The majority of people now support a cap on care costs, according to a new survey by the Just Group.
A survey carried out for finance specialist’s annual care report found that nearly three-fifths (58%) of overs 45s support the idea, which was originally put forward by the Dilnot Commission in 2011, which would limit the amount an individual has to pay for care before the state steps in.
The survey also found two-thirds (65%) of over 75s support the idea.
It comes after health minister Lord Bethell told the House of Lords last week that he could not commit to ‘a social care plan before the end of the year’.
The Just Group’s communications director Stephen Lowe said the figures demonstrate a growing realism about the cost of care among the public who firmly place responsibility for setting a clear policy at the government’s door.
‘Funding social care has been a perennial problem that’s dogged governments for decades now,’ said Mr Lowe.
‘Despite all the talk about solving the care crisis and delivering a sustainable policy the public has seen precious little progress in the last 20 years. This government doesn’t appear to be breaking the mould as yet another delay was quietly slipped out in the House of Lords last week,’ he added.
‘While the coronavirus pandemic has been the focus of attention for the prime minister and the secretary of state for health and social care, they cannot kick the can down the road for much longer.

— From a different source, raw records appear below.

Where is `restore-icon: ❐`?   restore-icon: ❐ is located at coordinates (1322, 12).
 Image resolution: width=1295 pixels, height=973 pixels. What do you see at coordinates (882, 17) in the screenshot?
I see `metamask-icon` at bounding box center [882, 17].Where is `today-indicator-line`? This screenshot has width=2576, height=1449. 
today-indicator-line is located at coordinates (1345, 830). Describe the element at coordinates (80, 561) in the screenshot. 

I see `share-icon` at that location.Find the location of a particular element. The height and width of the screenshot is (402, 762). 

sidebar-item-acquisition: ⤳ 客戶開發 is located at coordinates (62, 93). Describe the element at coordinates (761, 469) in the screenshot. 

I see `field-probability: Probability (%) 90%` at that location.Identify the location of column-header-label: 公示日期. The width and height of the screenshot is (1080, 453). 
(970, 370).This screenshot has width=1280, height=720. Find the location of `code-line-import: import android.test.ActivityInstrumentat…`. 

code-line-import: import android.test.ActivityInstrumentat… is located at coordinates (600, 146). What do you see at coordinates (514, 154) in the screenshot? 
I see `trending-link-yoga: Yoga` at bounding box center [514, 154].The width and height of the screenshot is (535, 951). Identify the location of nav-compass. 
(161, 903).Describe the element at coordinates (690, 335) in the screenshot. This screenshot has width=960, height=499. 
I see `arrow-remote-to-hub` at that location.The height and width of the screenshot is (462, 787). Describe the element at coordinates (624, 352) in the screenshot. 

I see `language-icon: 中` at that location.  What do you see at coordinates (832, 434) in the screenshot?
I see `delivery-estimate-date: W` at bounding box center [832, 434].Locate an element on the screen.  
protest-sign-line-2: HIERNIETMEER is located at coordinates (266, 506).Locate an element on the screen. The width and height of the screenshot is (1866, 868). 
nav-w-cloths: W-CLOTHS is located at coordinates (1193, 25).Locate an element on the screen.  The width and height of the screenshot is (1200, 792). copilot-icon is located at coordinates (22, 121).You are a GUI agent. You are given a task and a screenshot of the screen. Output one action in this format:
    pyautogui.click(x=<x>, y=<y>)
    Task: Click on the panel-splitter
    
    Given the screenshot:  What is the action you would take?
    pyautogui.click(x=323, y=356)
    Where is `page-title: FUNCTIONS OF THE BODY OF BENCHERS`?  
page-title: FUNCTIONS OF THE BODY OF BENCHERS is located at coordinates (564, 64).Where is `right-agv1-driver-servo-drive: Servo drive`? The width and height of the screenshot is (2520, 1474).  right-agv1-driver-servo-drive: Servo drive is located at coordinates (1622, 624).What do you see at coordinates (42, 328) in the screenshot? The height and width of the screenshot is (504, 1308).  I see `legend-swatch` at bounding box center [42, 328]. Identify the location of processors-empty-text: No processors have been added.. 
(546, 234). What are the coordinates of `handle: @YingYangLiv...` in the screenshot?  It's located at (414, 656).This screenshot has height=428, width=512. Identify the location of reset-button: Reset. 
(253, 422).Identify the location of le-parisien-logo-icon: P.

‘These findings demonstrate that support for a model that shares cost between the individual and the state has reached its highest level since we started running the research in 2014. The public recognises they will have to make some contribution to the cost of care but they also want some certainty on how much that will be – and, quite rightly, are looking to the government to make that clear,’ said Mr Lowe.
‘But there’s little public confidence – even among Conservative voters – that the Prime Minister will fulfil his pledge to “fix” social care policy in this parliament.’
According to the Just Group survey, only 43% of people who voted Conservative in the last general election are confident the prime minister will produce a social care policy before the end of this parliament and only a third (35%) think he can put that social care policy into practice.
And just 3% of Labour and Liberal Democrat voters are confident in Mr Johnson’s ability to produce a policy, and 2% among both parties’ voter base believe he will implement it this parliament.